*INSTRUCTIONS FOR THE TASK*: If you count the lines in the records below that contain the string "pyautogui", what number do you get? Reply with that number only.

*INPUT*:
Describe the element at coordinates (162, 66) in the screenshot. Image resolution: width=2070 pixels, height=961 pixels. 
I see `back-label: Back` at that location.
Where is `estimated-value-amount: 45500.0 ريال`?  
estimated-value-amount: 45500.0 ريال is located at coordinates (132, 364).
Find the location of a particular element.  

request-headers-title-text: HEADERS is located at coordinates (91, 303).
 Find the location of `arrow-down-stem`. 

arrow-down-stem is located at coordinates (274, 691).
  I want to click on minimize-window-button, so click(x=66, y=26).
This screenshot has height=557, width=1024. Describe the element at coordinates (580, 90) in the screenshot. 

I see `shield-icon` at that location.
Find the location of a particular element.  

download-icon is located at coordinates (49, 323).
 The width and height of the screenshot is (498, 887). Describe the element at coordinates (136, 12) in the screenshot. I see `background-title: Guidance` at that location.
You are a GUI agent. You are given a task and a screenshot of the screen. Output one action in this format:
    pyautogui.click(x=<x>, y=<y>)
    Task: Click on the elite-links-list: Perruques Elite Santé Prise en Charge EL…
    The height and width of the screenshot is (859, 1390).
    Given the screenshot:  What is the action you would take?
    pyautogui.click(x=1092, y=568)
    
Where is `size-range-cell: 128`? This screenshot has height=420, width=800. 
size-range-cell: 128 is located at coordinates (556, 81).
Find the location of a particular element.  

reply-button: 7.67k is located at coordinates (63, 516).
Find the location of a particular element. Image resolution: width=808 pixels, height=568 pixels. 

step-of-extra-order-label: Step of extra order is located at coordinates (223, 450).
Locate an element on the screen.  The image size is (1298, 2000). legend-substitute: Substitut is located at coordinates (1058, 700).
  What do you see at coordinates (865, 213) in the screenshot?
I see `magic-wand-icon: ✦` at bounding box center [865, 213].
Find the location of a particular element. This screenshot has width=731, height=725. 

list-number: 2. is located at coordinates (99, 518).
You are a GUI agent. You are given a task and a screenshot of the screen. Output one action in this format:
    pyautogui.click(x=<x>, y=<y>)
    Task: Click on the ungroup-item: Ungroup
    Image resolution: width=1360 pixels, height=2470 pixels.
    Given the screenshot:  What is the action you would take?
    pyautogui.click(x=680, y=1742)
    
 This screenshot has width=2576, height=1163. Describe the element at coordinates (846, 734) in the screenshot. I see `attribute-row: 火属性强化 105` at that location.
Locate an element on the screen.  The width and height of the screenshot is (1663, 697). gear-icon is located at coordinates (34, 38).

*ANSWER AREA*: 4